An article by Tamar Lewin this week in the New York Times (front page, no less), “For Students at Risk, Early College Proves a Draw”, deserves a close read. The title alone signals the unusually progressive outlook of the program described in the piece; “At risk” kids and “early college” opportunities? A rare combination.
Normally, as the article notes, small classes, long-term curricular planning, and accelerated and intensive programming in America are reserved for high school students with proven academic abilities. I would add that this is the classic m.o. of many honors colleges, as well as of initiatives that seek out and support the talented, underreresented minority high school students said to be “missing” from undergraduate STEM programs. And that may work for those students who have already found a way to succeed in school and display their energy and talents.

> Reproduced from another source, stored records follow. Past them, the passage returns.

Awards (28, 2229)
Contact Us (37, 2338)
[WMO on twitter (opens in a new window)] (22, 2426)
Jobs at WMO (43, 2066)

But the Early College High School Initiative, sponsored by the Bill and Melinda Gates Foundation and other prominant funders, breaks with convention: It gives more resources, more opportunities to students with fewer conventional attainments…the ones we perhaps never even thought of as missing. The intervention seems to work: Drop out rates plunge, the number of college degrees grows, among students in the Early College High Schools.
In the Early College High Schools, 20,000 students in 24 states undertake college-focussed classes to complete both high school and a large number of college courses in five years, at no cost. The initiative’s website tells us that 2/3 of those students are African American and Latino. I’m not sure how I feel about the organization’s catchy emphasis on “challenge not remediation,” since remediation can also offer a politically progressive educational approach. But the initiative is, at least on the surface, a welcome confrontation to the ways in which ideas of merit usually function in our educational system…and I’ll be looking for that aim in other initiatives supported by these patrons.